Forget The Joneses.

Do you remember the last time you felt envious? How did you come to feel that way? Envy does not wake up with us in the morning; we don’t decide to be envious for the day during our first cup of coffee. It’s just a feeling that arises spontaneously. Comparison is human; it’s natural for us to compare but envy comes from a deeper place of great dissatisfaction. There’s actually a general pattern of how we relate to each other in times of dissatisfaction: envy toward the above, competitiveness toward the equal, and contempt toward the lower.

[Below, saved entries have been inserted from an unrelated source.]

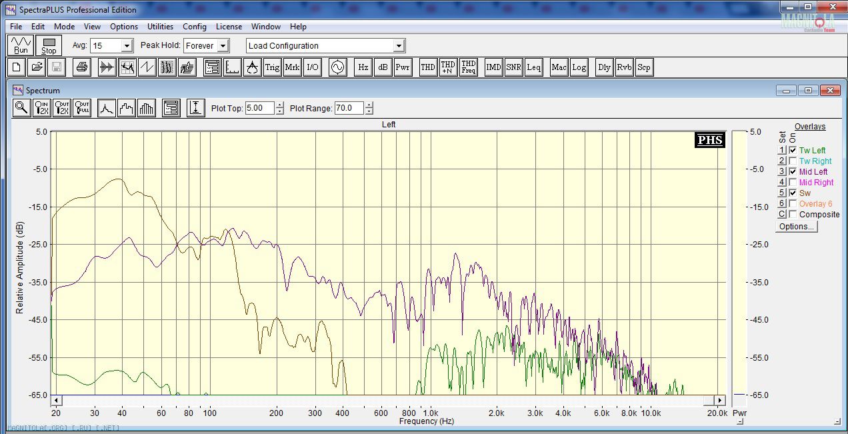The image size is (848, 434).
Task: Open the Config menu
Action: point(194,27)
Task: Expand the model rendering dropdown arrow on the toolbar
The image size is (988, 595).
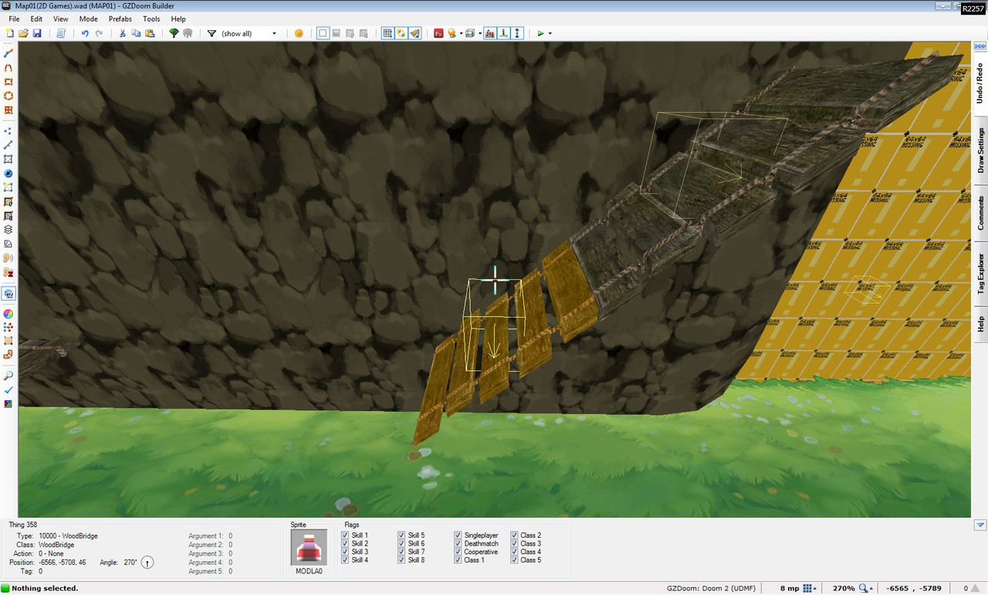Action: click(479, 33)
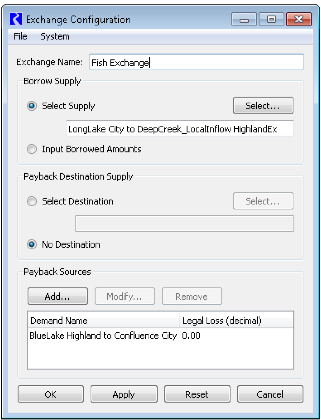321x420 pixels.
Task: Minimize the Exchange Configuration window
Action: [244, 20]
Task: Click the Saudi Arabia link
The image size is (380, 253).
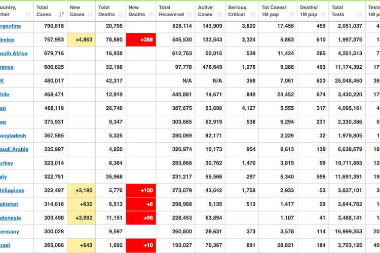Action: click(x=14, y=149)
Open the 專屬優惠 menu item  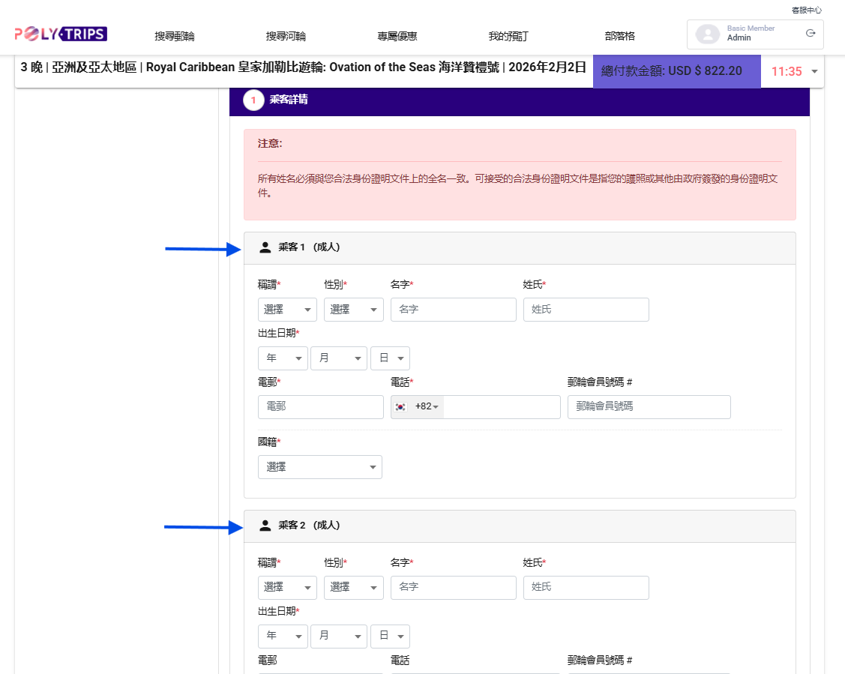397,36
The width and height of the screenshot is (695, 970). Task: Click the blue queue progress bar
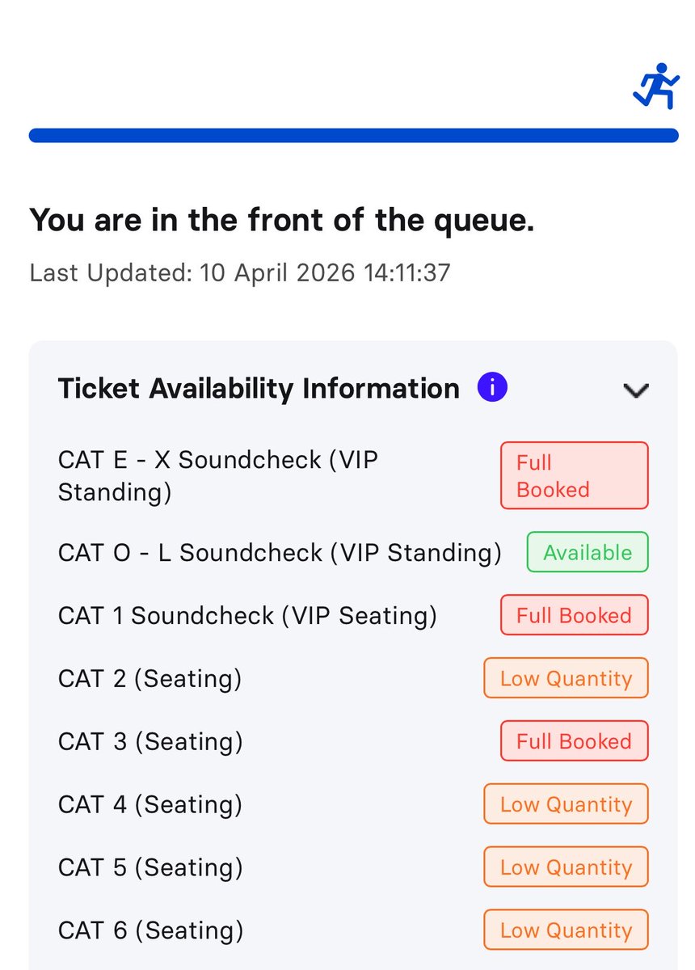point(353,135)
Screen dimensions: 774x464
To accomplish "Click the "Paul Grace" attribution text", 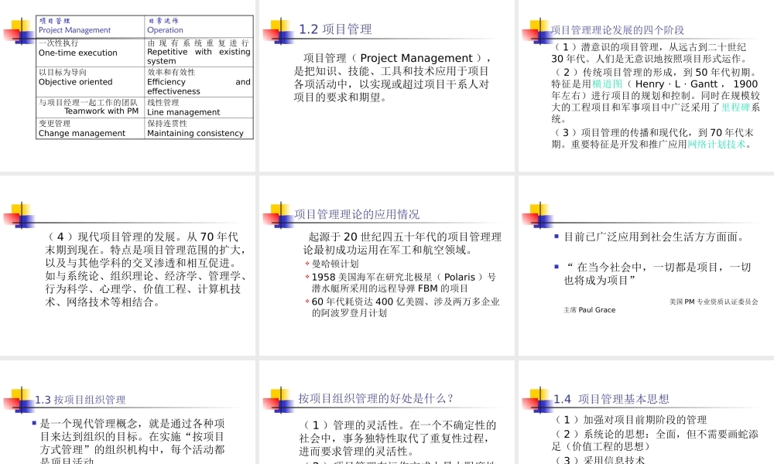I will coord(597,309).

It’s as though fairness was hardwired into our genes so any sort of inequality makes us uncomfortable. Just take a look at all the protests that have been happening for decades now; they poignantly reveal how our fundamental instincts for fairness work and why inequality is stressful and damaging to a society. Yet, however much we address societal inequality and larger global imbalances, there will still always be people who have more than we do, who are more successful or more talented than we are, or who are smarter and better-looking.

We don’t usually compare ourselves to say, the hedge fund billionaire, the genius scientist, or the supermodel. Instead, we tend to compare ourselves to those within our social circle. There’s an old saying out there that goes, “If you want to be poor, find some rich friends. if you want to be rich, find some poor friends.” In other words, keeping up with the Joneses only happens within a peer group. But researchers have found that “upward comparisons” are actually corrosive to our well-being because envy leaves no room for joy. It just gives us this pinched feeling of discontent and resentment, tinged with guilt. The moment jealousy or envy develops, we can no longer maintain a peace of mind. In fact, they destroy our peace of mind and eventually become corrosive to our relationships too. Even a seemingly dormant form of jealousy can be extremely harmful to a friendship or marriage the moment it’s planted there to fester.

So how to we respond to it? Honestly, we don’t have a lot of control over it. Often times, we are too hard on ourselves and we forget that many of these things affect us all universally like the real estate bubble, stock market crashes, and massive job cuts. If we keep this in the forefront of our thoughts, it will help dissipate envious feelings and the guilt that tends to come along with it. There are three helpful remedies for envy:

Gratitude. The best way to counter envy is with one of the oldest tricks in the book: counting your blessings. Sure, this may be a grandfather-style approach, but it’s tried and true. You may not have the big beautiful house like that person, but you have a warm place you’ve made your home — where maybe you raised your family or was raised in yourself.

Motivation. Envy can also cause a spur. It can drive you to work and try to get the house and car like that guy. Though these external goals will not bring us true joy or lasting happiness, motivation to improve our situation is certainly better than envy of someone else’s.

Reframing. The most effective remedy is the ability to ask yourself why you want to have that house with seven bedrooms, ten bathrooms and a movie theater in the first place. Why do you have to have it? This allows you to turn this whole thing on its head and look at how we’re actually in such a mess with climate change simply because of our galloping consumption and destruction of the environment. Seeing everything from this perspective may even turn that big luxury car you wanted from deep desire to utmost bane.

So instead of carrying jealousy or envy for your peers, compliment them and reaffirm them. We need to cultivate only the emotions that bring joyfulness and peace of mind. We need to learn to identify the others that disturb our happiness and avoid them from the very beginning because if we allow ourselves to toy with jealousy, it grows into deeper envy and soon we’ll become too focused on material possessions. We’ll lose our true inner values.

Let’s grow our wealth together in experience and knowledge, in love and gratitude, and in relationships.

DAY 22. Love, Ro

 

2 thoughts on “Forget The Joneses.

  1. Melisa says:

    An insightful post, Roo. ♥

    “Forget the Joneses.” Love this one. This will make a great billboard. 🙂

    I think envy is good only if it makes you drive yourself to make yourself a little better than what you’ve been, not in competition with the one you’re envying. I think envy is a bit hard to uproot when it’s rooted in childhood and you grew up believing that your worth as a human being is based on how you compete with the rest of the neighborhood.

    Liked by 1 person

    1. sincerelyroo says:

      Thank you so much, Melisa! I’m so glad you took the time to stop by.
      I agree with everything you just said. It’s definitely hard to uproot what’s instilled into us as children. Changing the mindset of our current generations are certainly difficult and deciphering the fine line between envy and drive is something we all struggle with, but I do think we hold a lot more power than we think to speak to future generations. It’s never too late to start with them.